Hence nor HR department is in position to issue me a roles & responsibility letter nor my colleagues/managers willing to write and sign a statutory declaration fearing they might loose their jobs.

This puts me in a very tricky position; as I have the reveling / experience letter in standard format issued by the company, which clearly mention start date and end date of my employment; location as well as my designation.

I also do have all the documents to prove my employment in the mentioned company; which include Offer / Joining letter, all the salary slips for 8 years (computer generated); promotion letter; tax statements, provident fund statement, bank statement and company identity card copy....

Please help???


----------



## pranab97 (Aug 30, 2015)

*Same confusion*

Even I am confused regarding this statutory declaration for vetassess . Acs does not accept self declaration . What abt vetassess ? Kindly advice. I am from muscat oman


----------



## jfperez05 (Oct 28, 2013)

Looking for the same answer... Need to know whether Vetasses accept self statutory declaration or not. If anyone can give an idea, that would be appreciate it.


----------



## pranab97 (Aug 30, 2015)

Yes, Vetassess do accept statutory declaration which can be made from your country's embassy if you are staying abroad or from the notary.. it can be a self declaration or can be declaration by one of your colleague . But you have to attach all the documents you have.

I got positive outcome..

thanks


----------



## jfperez05 (Oct 28, 2013)

pranab97 said:


> Yes, Vetassess do accept statutory declaration which can be made from your country's embassy if you are staying abroad or from the notary.. it can be a self declaration or can be declaration by one of your colleague . But you have to attach all the documents you have.
> 
> I got positive outcome..
> 
> thanks


Hi mate,

Thanks very much for your reply.
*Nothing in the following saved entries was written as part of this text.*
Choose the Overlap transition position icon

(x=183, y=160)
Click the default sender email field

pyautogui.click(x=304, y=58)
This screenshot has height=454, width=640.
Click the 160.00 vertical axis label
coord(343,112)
I am in australia and I am going to do a personal statutory declaration using the NSW template for statutory declarations. However, what additional information did you provide to support your statutory declaration?
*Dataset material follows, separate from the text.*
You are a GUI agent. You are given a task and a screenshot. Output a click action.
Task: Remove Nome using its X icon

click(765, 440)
I need to do it because in one of the work reference letter from one employer, the description is not very specific but it has only general duties, so I want to include more information in the statutory declaration along with the reference letter and payslips to support my application for the occupation.
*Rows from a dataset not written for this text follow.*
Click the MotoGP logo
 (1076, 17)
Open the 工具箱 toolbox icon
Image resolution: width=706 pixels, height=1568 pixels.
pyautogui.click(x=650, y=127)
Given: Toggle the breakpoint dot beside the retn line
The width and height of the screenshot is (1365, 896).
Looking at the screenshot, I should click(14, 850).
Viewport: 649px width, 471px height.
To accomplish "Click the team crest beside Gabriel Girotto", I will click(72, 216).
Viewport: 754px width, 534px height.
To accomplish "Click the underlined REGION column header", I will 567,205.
Appreciate any aditional advice you can bring me taking into account your own experience.


----------



## pranab97 (Aug 30, 2015)

Hi,

You can add your appointment letter, appraisal letter or organisation chart if any stating your position..that may help..


----------



## jfperez05 (Oct 28, 2013)

Does my statutory declaration for VETASSES needs to be from my country's embassy or consulate if i am already in Australia??? or can I simply use any template and use any JP to witness my SD??


----------



## commie_rick (Dec 15, 2012)

Penning my person experience here.

Vetassess does accept statutory declaration for supporting documents which you weren't able to provide.

I was able to provide organization chart and manager's attestation of my roles and responsibilities. I work in a bank as well. Thus to my best effort, I provided my employment offer letter and pay slips , however vetassess responded that they require organization chart and manager's attestation of my roles and responsibilities as well.

therefore I did a statutory declaration at my country's embassy.


----------



## deepakigidr (Jan 7, 2017)

Hi all,

I am also planning to give stat declaration. Can anyone share their successful experience also if someone can share a template.

Sent from my SM-G935F using Tapatalk


----------



## Melbourneflyers (Jun 9, 2018)

Hi, 

I have the same query. Can anyone please provide a template/sample of Self Declaration made by themselves and got a Positive Outcome. Would really appreciate your help!


----------